Edwin: Nay, it does not! Grimy and — from everyone but Charley’s perspective — hopeless as the horse-racing act may be, it’s by far the film’s most entertaining stretch. Buscemi’s Del is a foul-mouthed delight and the addition of kindly, no-nonsense jockey Bonnie (Chloë Sevigny) gives Charley his first glimmer of kindness outside of an early scene where his dad’s coworker fling (Amy Seimetz, Alien: Covenant) cooks him breakfast. But both Del and Bonnie warn Charley not to become attached to Pete, advice he tragically ignores. Did the teen’s naiveté, frequent knucklehead decision-making and refusal to seek help irritate you a little (or a lot)?

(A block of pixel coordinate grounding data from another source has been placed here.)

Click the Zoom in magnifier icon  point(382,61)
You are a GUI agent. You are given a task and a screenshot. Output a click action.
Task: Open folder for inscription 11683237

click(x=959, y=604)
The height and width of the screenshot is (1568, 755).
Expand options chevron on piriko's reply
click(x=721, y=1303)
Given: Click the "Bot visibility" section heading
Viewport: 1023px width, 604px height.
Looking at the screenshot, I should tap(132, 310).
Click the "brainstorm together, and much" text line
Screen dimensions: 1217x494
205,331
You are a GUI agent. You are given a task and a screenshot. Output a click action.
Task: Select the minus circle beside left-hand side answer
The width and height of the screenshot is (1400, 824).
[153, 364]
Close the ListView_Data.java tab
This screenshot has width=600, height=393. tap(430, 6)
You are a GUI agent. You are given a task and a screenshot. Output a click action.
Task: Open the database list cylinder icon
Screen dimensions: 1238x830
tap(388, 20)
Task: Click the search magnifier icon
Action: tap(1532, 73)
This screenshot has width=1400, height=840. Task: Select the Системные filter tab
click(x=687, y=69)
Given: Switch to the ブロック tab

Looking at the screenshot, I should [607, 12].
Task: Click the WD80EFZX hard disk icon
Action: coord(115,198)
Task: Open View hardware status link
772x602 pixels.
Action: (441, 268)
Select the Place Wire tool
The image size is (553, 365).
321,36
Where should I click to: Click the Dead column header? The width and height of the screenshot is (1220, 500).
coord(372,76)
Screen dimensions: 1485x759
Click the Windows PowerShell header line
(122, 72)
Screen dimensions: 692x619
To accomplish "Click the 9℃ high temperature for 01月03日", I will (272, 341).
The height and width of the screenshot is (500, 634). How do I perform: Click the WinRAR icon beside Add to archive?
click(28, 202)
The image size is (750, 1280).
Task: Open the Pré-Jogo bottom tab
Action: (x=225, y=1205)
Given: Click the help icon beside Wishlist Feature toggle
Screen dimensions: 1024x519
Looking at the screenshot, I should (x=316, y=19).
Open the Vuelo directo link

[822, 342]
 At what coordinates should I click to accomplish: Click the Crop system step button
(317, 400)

Bruce: Charley didn’t irritate me at all. For me, the film and the character successfully walked that delicate line between innocence and corruption that is Charley’s path — as is revealed by a shocking scene late in the film that features another indie favorite, Steve Zahn. Charley seems instinctively smart, not articulately clever, and he’s contrasted in one poignant moment with a fellow teen who tells him she’s trapped in her miserable life simply because she has nowhere else to go. Charley never stops believing in somewhere else, even at his lowest moments. I like that Haigh gives him a lot of space — the director favors long shots and framing doors and windows — as if to keep sentimentality to a minimum.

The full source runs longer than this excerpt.